### EXERCISE GOAL
Retype the lines beginning at the one containing "Task: Select the GS sidebar menu item" and stopping after the one containing "Action: (x=46, y=338)", and reproduce nothing else. Omit the pictures from your answer.

### INPUT MATERIAL
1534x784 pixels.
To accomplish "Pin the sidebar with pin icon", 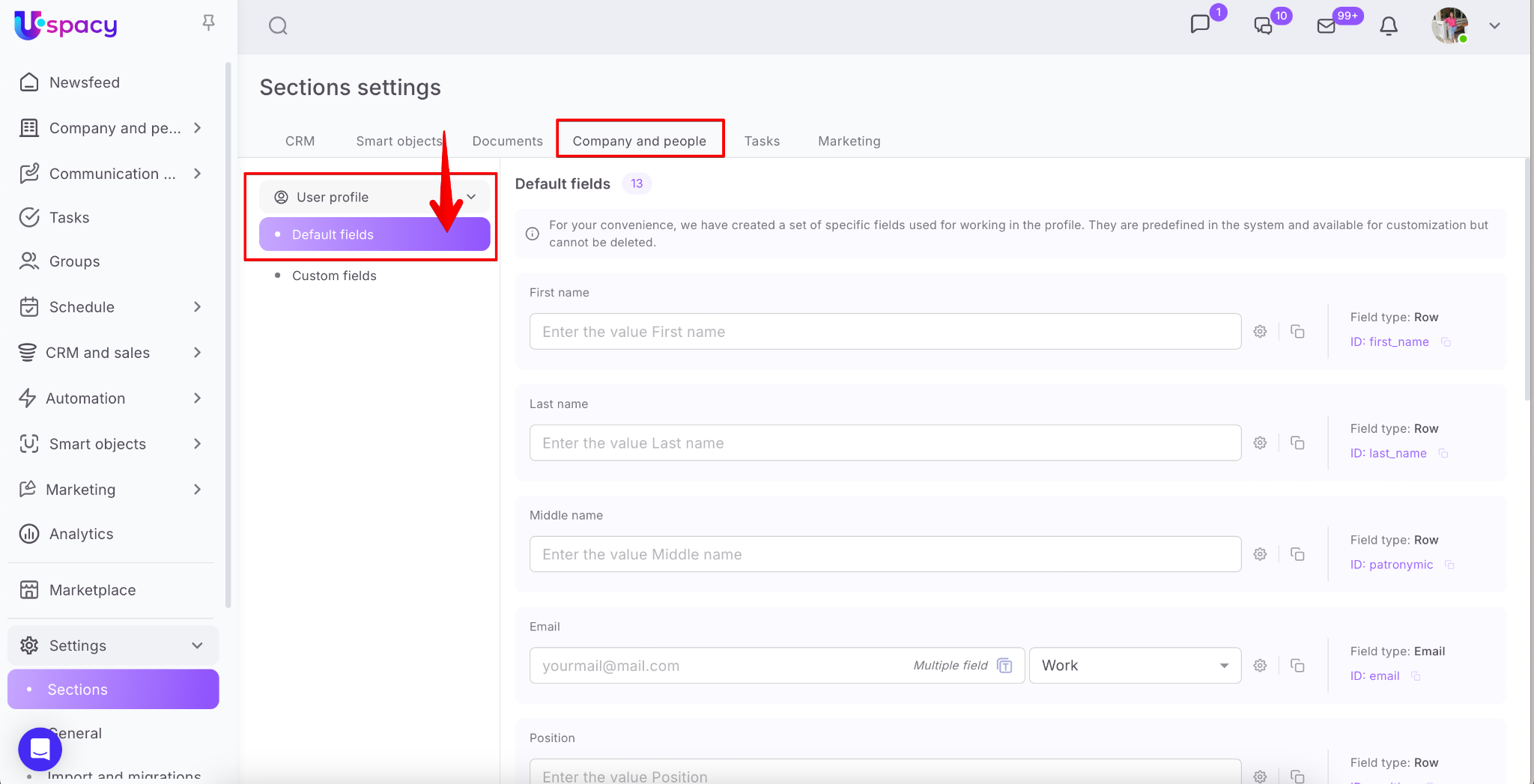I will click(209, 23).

---

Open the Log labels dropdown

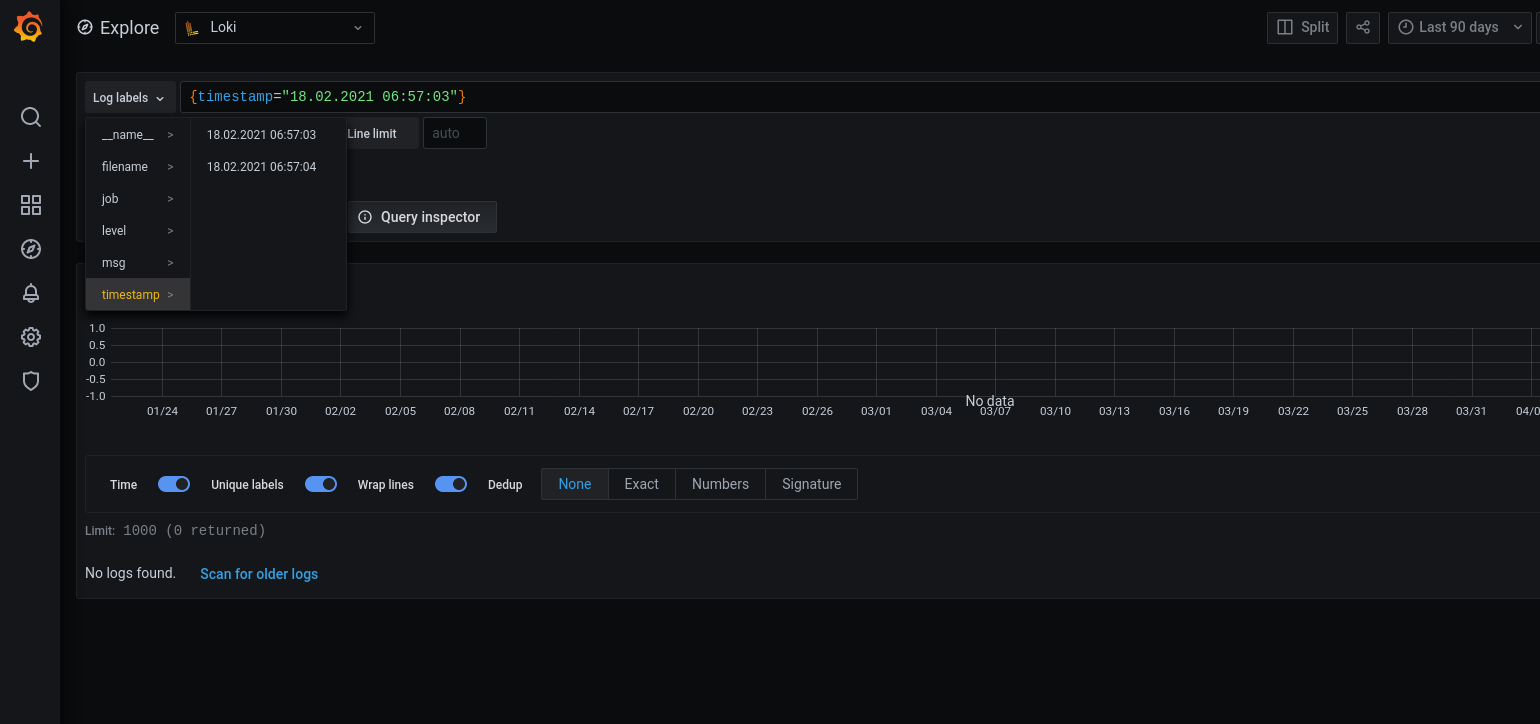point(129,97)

* * *

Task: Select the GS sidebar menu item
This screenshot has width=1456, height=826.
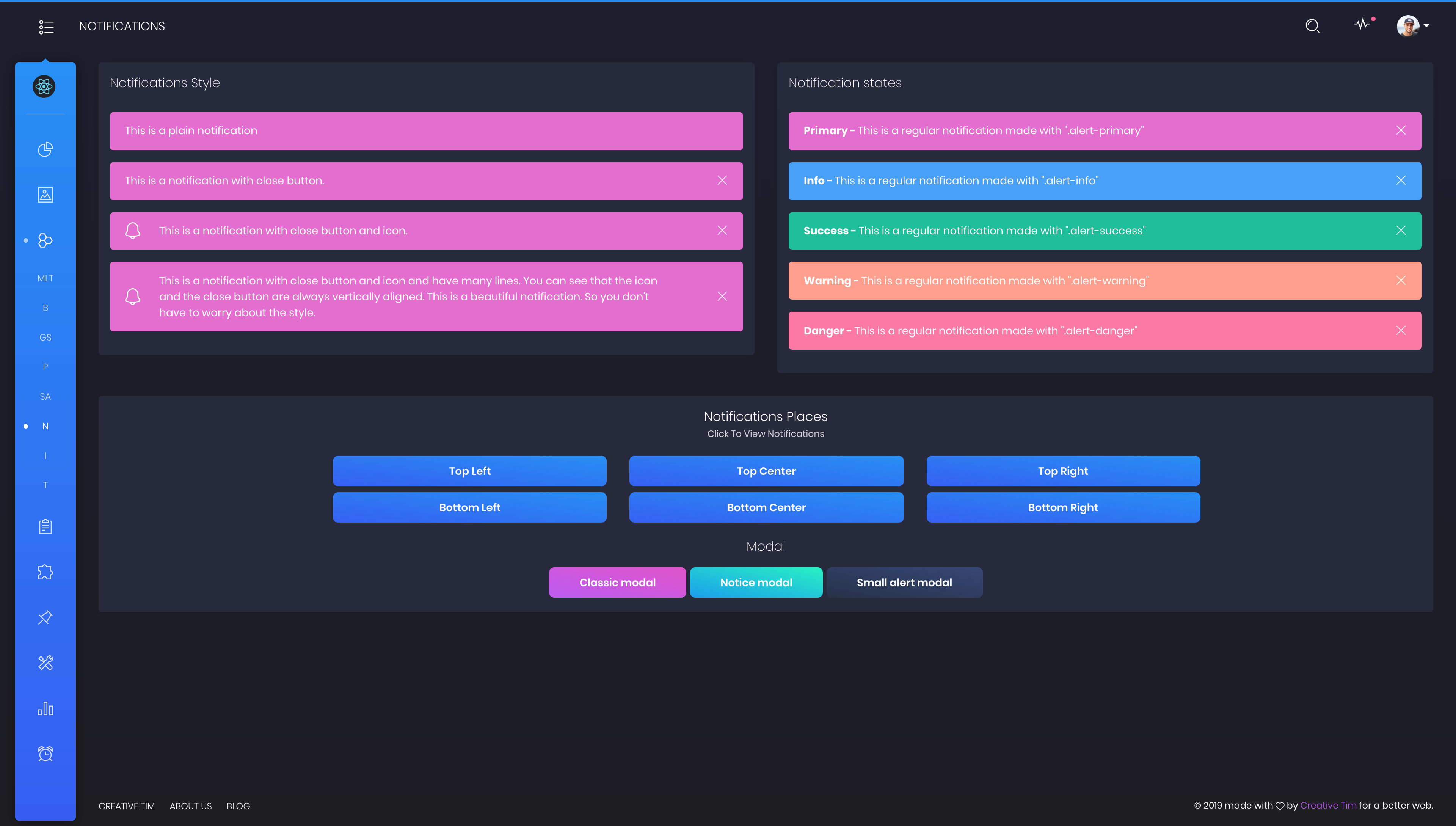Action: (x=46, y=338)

### THE COMPLETED TASK
Task: Select the GS sidebar menu item
This screenshot has width=1456, height=826.
Action: (x=46, y=338)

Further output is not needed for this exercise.